3. Lo stesso vale per la terza difficoltà.

ARTICOLO 2

Se la ragione nella sua scienza possa esser vinta dalle passioni

SEMBRA che la ragione nella sua scienza non possa esser vinta dalle passioni. Infatti:
1. Il più forte non può essere vinto dal più debole. Ora, la scienza per la sua certezza è in noi la cosa più forte. Dunque non può esser vinta dalla passione, che è “debole e transitoria”.
2. La volontà ha per oggetto il bene vero, o apparente. Ma quando la passione spinge la volontà verso un bene vero, non lo piega contro il suo sapere. E quando la spinge verso un bene solo apparente, la spinge verso ciò che appare alla ragione: ma anche questo apparire rientra nella scienza di essa. Perciò la passione non inclina mai la ragione contro il sapere di essa.
3. Se uno obiettasse che spinge la ragione a giudicare in particolare il contrario di quanto conosce in universale, si risponde: Se c’è opposizione tra una proposizione universale e una proposizione particolare, si tratta di una contraddizione, come tra le espressioni tutti gli uomini e non tutti. Ora, come Aristotele dimostra, due opinioni contradditorie sono contrarie. Perciò se uno che ha la scienza universale di una cosa giudicasse il contrario in particolare, dovrebbe avere simultaneamente opinioni contrarie: il che è impossibile.
4. Chi ha una nozione universale conosce pure il particolare che è contenuto in essa; per dirla con Aristotele, chi sa che la mula è sterile, sa pure che questo animale qui è sterile, purché sappia che è una mula. Ora, lo stesso avviene in campo morale: chi sa, p. es., che nessuna fornicazione è da farsi, sa pure che questo fatto singolare rientra nella nozione universale, conosce cioè che questo atto è una fornicazione. Dunque ha una conoscenza anche in particolare.
5. Come insegna il Filosofo, “le parole sono segni del pensiero”. Ma l’uomo sotto l’impeto della passione spesso confessa che quanto attira la sua elezione è cattivo anche in particolare. Quindi egli ne ha una conoscenza anche in particolare. Perciò è evidente che le passioni non possono trascinare la ragione contro le sue nozioni universali: poiché non è compatibile codesta scienza con un giudizio contrario nei casi particolari.

IN CONTRARIO: Scrive l’Apostolo: “Vedo un’altra legge nelle mie memorie che fa guerra alla legge della mia mente, e mi rende schiavo nella legge del peccato”. Ora, la legge esistente nelle membra è la concupiscenza, della quale abbiamo già parlato. Ma essendo la concupiscenza una passione, è chiaro che la passione trascina la ragione anche contro il suo sapere.

━━━━━━━━

COMPITI DA SVOLGERE:
(1) Elenca tutte le espressioni che il testo sulla ragione e le passioni riporta tra virgolette.
(2) Rispondi in breve a queste domande sul testo sulla ragione e le passioni:
(a) Secondo il punto 1, quale cosa è in noi la più forte per la sua certezza?
(b) Nell'esempio attribuito ad Aristotele, quale animale è detto sterile?
(c) Nella parte introdotta da "IN CONTRARIO", che cosa è la legge esistente nelle membra?
(3) Trascrivi dal testo sulla ragione e le passioni tutto ciò che va da "Se la ragione" fino a "sapere di essa.".

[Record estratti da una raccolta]
━━━━━━━━

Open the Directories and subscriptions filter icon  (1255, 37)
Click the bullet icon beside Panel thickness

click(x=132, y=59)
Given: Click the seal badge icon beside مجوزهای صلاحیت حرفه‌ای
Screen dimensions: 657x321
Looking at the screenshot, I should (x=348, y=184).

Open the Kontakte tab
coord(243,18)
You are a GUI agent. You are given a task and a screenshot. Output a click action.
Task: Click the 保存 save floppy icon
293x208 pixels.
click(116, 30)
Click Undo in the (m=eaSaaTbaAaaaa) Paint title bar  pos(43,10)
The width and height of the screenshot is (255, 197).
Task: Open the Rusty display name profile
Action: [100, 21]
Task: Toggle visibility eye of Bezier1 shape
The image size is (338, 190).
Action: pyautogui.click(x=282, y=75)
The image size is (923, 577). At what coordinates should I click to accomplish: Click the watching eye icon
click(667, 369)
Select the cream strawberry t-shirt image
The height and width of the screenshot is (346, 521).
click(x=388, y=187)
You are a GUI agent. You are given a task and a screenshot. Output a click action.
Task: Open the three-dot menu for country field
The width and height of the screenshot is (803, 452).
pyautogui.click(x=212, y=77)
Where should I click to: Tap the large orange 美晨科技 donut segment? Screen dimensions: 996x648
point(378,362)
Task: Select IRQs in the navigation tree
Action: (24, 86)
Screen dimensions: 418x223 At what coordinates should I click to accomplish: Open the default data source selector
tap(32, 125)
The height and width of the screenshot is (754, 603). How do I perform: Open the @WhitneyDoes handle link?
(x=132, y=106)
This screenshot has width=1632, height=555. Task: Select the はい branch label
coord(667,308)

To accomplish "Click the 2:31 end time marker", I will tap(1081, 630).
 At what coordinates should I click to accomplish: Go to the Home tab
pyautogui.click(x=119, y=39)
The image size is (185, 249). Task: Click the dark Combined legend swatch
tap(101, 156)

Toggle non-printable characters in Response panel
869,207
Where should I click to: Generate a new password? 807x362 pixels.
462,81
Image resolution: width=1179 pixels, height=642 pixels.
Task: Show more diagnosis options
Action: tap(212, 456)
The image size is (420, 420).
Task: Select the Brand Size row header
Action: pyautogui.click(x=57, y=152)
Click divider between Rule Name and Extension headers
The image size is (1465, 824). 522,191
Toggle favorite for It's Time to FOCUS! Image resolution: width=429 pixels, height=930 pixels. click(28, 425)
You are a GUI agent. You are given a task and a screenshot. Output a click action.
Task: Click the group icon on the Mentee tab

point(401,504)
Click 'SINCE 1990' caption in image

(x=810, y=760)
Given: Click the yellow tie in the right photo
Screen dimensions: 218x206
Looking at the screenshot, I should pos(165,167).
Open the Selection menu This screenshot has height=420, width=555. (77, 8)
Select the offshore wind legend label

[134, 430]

━━━━━━━━

RISPOSTE FINALI:
(1)
- “debole e transitoria”
- “le parole sono segni del pensiero”
- “Vedo un’altra legge nelle mie memorie che fa guerra alla legge della mia mente, e mi rende schiavo nella legge del peccato”

(2)
(a) La scienza.
(b) La mula.
(c) La concupiscenza.

(3)
Se la ragione nella sua scienza possa esser vinta dalle passioni

SEMBRA che la ragione nella sua scienza non possa esser vinta dalle passioni. Infatti:
1. Il più forte non può essere vinto dal più debole. Ora, la scienza per la sua certezza è in noi la cosa più forte. Dunque non può esser vinta dalla passione, che è “debole e transitoria”.
2. La volontà ha per oggetto il bene vero, o apparente. Ma quando la passione spinge la volontà verso un bene vero, non lo piega contro il suo sapere. E quando la spinge verso un bene solo apparente, la spinge verso ciò che appare alla ragione: ma anche questo apparire rientra nella scienza di essa. Perciò la passione non inclina mai la ragione contro il sapere di essa.